* [Provided data]

╭──

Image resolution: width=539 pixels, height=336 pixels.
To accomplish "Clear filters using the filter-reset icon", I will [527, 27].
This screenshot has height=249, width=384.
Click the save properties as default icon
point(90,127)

╰──
╭──

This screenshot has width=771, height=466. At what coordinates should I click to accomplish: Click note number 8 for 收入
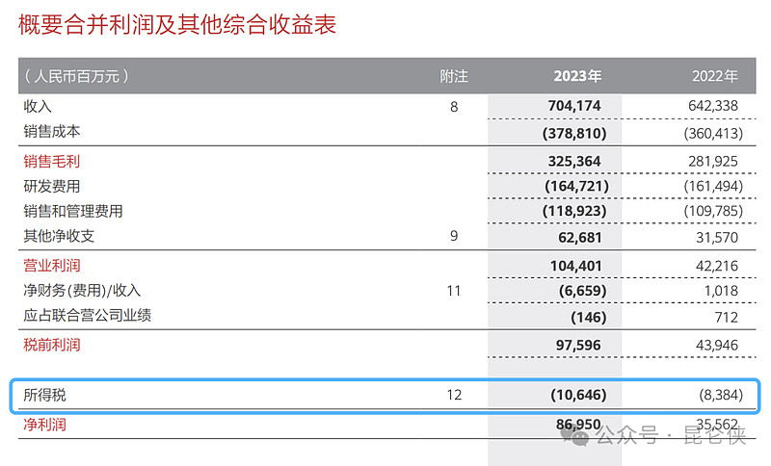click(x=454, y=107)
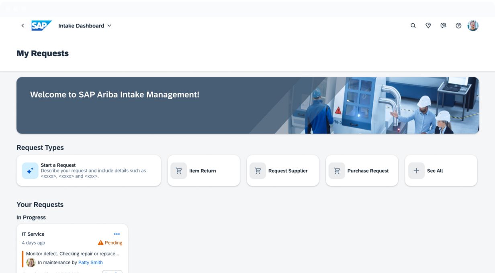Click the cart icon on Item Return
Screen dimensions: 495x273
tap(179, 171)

╰──
╭──

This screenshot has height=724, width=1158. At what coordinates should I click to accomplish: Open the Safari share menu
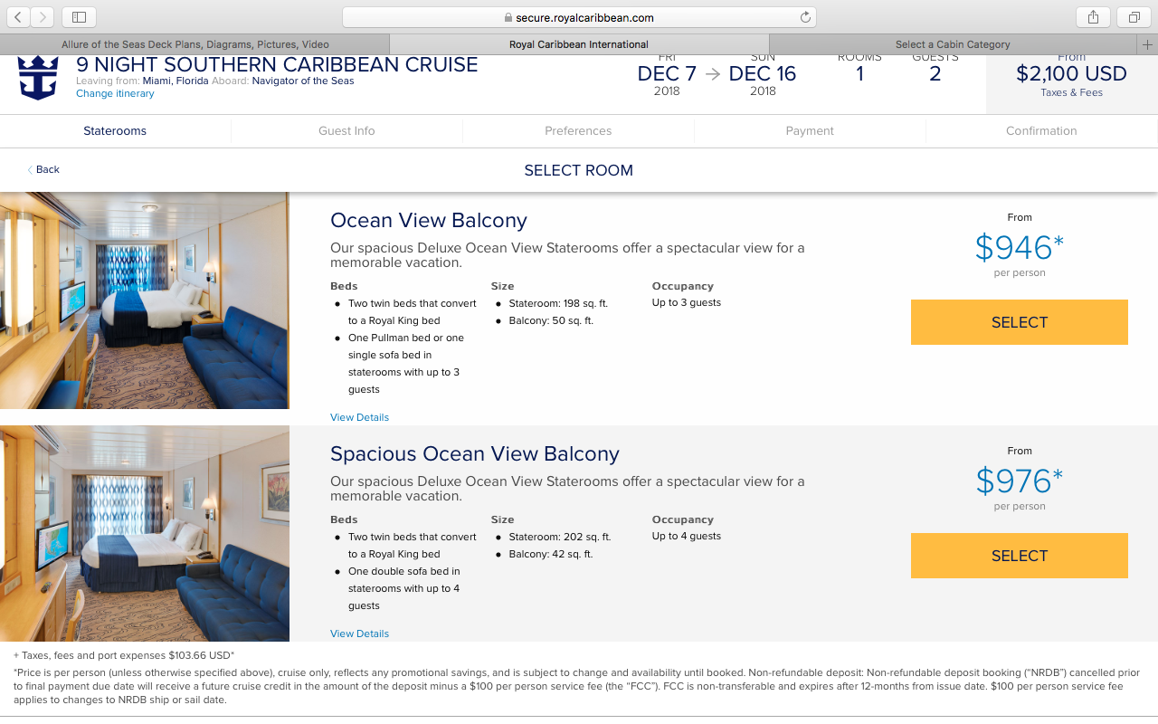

╰──

* [Challenge]
Reproduce everything from the line containing "This screenshot has height=249, width=384." down to the line containing "point(90,127)", swapping "default" for "standard" and leaving the rest untouched.

* [Written response]
This screenshot has height=249, width=384.
Click the save properties as standard icon
point(90,127)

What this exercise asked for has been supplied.